Hace dos años el país se enteraba masivamente de la existencia de la Pu Lof Cashumen, una comunidad mapuche enclavada cerca de donde ahora el norteamericano Lewis, que suele hospedar al Presidente, tiene sus enormes tierras. Santiago Maldonado, un joven antisistema que vivía y trabajaba como artesano en El Bolsón, conocía a sus miembros y se solidarizaba con ellos en un corte de la ruta 40. Esa comunidad y esa latitud precisa del mapa argentino adquirió triste relevancia cuando se supo que habían ido gendarmes a reprimir esa protesta, cuando se vieron videos donde quedaba claro que habían ido a apalear y balear, y cuando horas más tarde también trascendió que faltaba Santiago Maldonado. Que no aparecía. Que testigos habían visto cómo algunos gendarmes lo habían interceptado y subido a un camión de la fuerza. Más de setenta días más tarde apareció su cuerpo, en un lugar ya rastreado varias veces, con poca profundidad de agua y con su DNI y sus billetes en perfecto estado en el bolsillo de la campera adentro de la que el cuerpo de Santiago yacía ahogado.
Para ese momento la gendarmería ya había asesinado por la espalda a un joven mapuche, Rafael Nahuel. Aquellos días fueron un punto de inflexión en la política represiva del macrismo, comandada por Patricia Bullrich. Lentamente, esa fuerza que parecía política y era en rigor una unidad de negocios que había que hacer a toda costa e incluso por sobre el derecho a la tierra, a la salud y a la vida de los demás, viraba de los peloteros y la exhibición de su banalidad, a la exhibición de los dientes apretados del verdugo.
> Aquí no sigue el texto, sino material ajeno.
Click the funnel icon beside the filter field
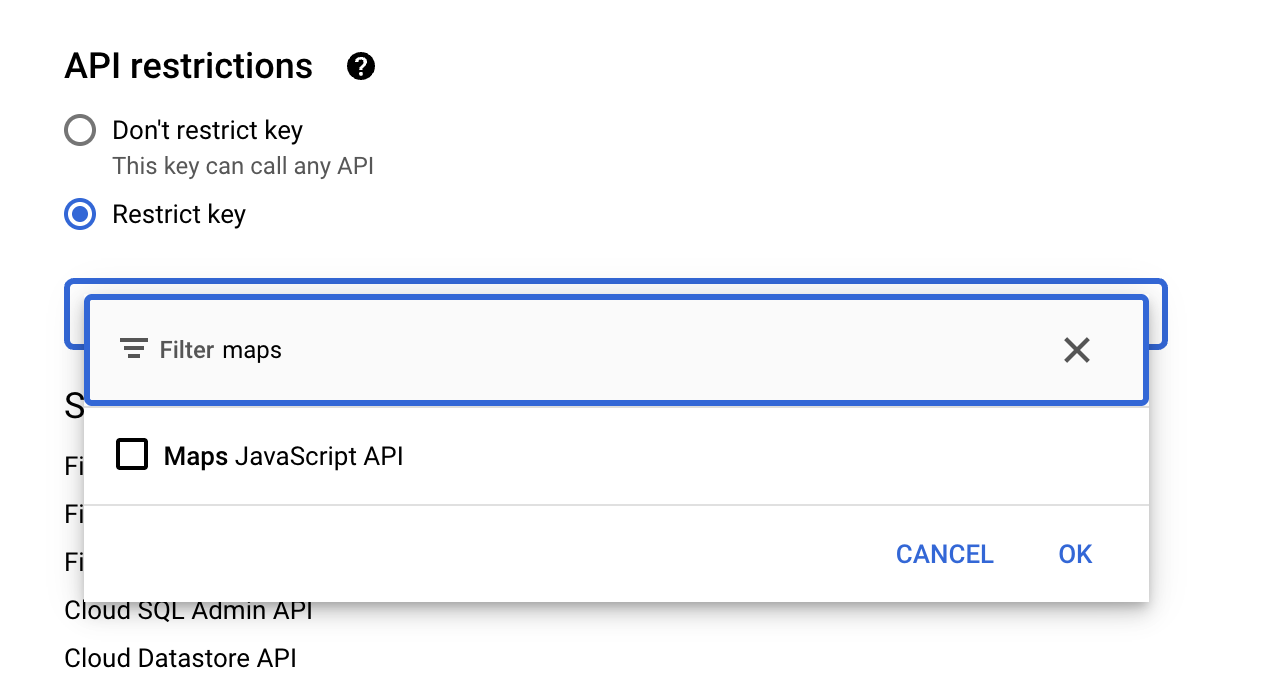The image size is (1284, 674). 133,350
Desde entonces el gobierno ya no escondió ese gesto monstruoso, todavía lo conserva: han seguido comprando armas, han seguido felicitando a policías que matan por la espalda, han consentido linchamientos a quien alguna turba consideraba culpable de algo.
Hoy no sólo recordamos a Santiago en este segundo aniversario. También marcamos en el calendario cuánto tiempo hace que vivimos con miedo, porque el terror tiene esa forma: no hace falta hacer algo en especial para correr peligro. El límite entre lo que se tiene derecho a hacer, y lo que puede ser pagado con la falta de la libertad o la pérdida de la vida es lábil, es movible, es ambiguo. Y ellos no se detienen porque hasta parecen gozar de esas demostraciones de fuerza criminal. Ahora que Bullrich pretende que los jóvenes que no están contenidos por el sistema –los mismos que ellos expulsan del sistema diariamente – sean “entrenados” por la Gendarmería, ahora que Bullrich ha sido capaz hasta de decir que “Gerdarmería está mejor vista por la sociedad que la escuela pública”, llega el momento de volver las cosas a su lugar. Bullrich tampoco respeta a la Gendarmería -43 de sus miembros murieron apenas empezó este gobierno en un accidente,
mientras acudían a Jujuy para reprimir a la Tupac Amaru -, ni a la Armada, que perdió 44 integrantes en el caso del submarino sobre el que el gobierno no dio explicaciones y a cuyas familias humilló descaradamente. Los necesitan para que maten o peguen a quienes podrían ser sus propios amigos, sus parientes, sus vecinos. El macrismo pone a pobres armados contra pobres desarmados. Todos son parte de una misma clase, que sobra.
Santiago Maldonado es el nombre del joven cuya imagen ya es icono de la fuerza bruta y asesina pero también del cinismo sin fin de este gobierno. Las mentiras que dijeron sobre su suerte, los vaivenes escandalosos que hubo en la causa, las pericias mendaces, las campañas injuriosas en contra de la víctima y hasta las amenazas a su familia, nos deletrean una vez más lo que significa Macri. Toda la oscuridad entra en su nombre.